Thomas Lynch Montgomery (March 4, 1862 – October 1, 1929) was an American historian and librarian of the Pennsylvania State Library, Harrisburg.

Thomas Lynch Montgomery was born in the Germantown area of Philadelphia, Pennsylvania, March 4, 1862, the son of Oswald Crathorne and Catherine Gertrude (Lynch) Montgomery. He graduated from the University of Pennsylvania in 1884, with the degree of Bachelor of Arts.
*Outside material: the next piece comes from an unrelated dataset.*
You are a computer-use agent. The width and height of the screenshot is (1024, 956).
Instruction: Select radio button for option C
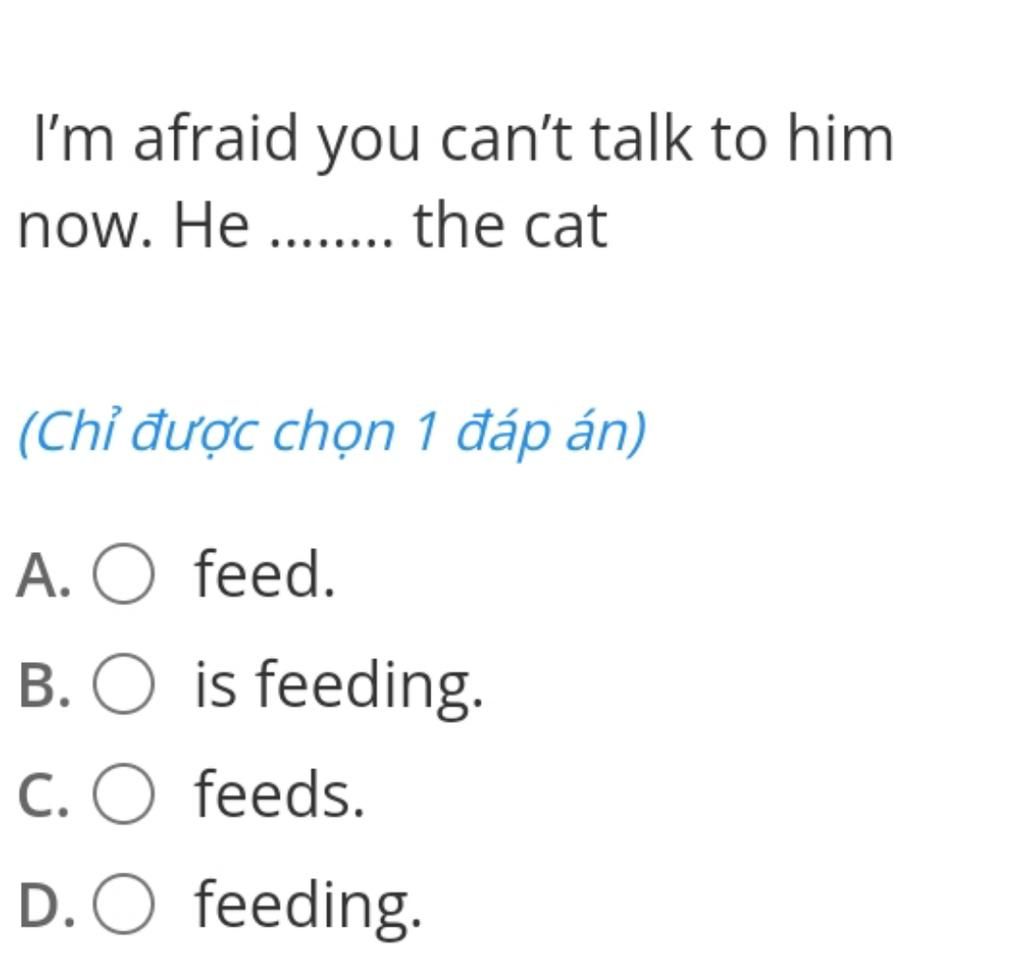tap(123, 793)
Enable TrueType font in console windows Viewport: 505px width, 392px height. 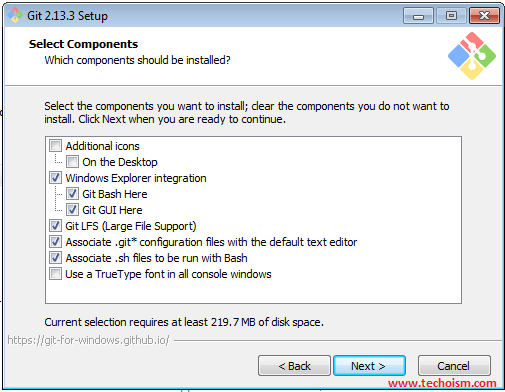click(55, 274)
His entire life's career was devoted to library work and the preservation of historical and antiquarian memorabilia and records. In 1886, he became actuary and librarian of the Wagner Free Institute of Science. He was founder of the Pennsylvania Library Club in 1890. In 1892 he established the first branch of the Philadelphia Free Library, and in 1894 became one of its trustees and chairman of the library committee. In February 1903, he was appointed to the position of State Librarian.

He was secretary of Pennsylvania Free Library Commission; commissioner for the Preservation of Historical Archives of Pennsylvania; editor of Pennsylvania Archives; a charter member of the Keystone Library Association; member of the Philadelphia Academy of Natural Sciences, the American Historical Association, the American Philosophical Society, and the Philobiblion Club; life member of the Historical Society of Pennsylvania; American Library Association and Spring Garden Institute; honorary member of the Dauphin County Historical Society; Wyoming Historical and Geological Society; member of council of Swedish Colonial Society; and of the Harrisburg Club, Harrisburg; and University Club, Philadelphia.

He was a Republican.

Montgomery married Brinca Gilpin of Philadelphia on October 16, 1889. Several years after her death, he married Susan Keim Savage. Montgomery died on October 1, 1929, at the age of 67.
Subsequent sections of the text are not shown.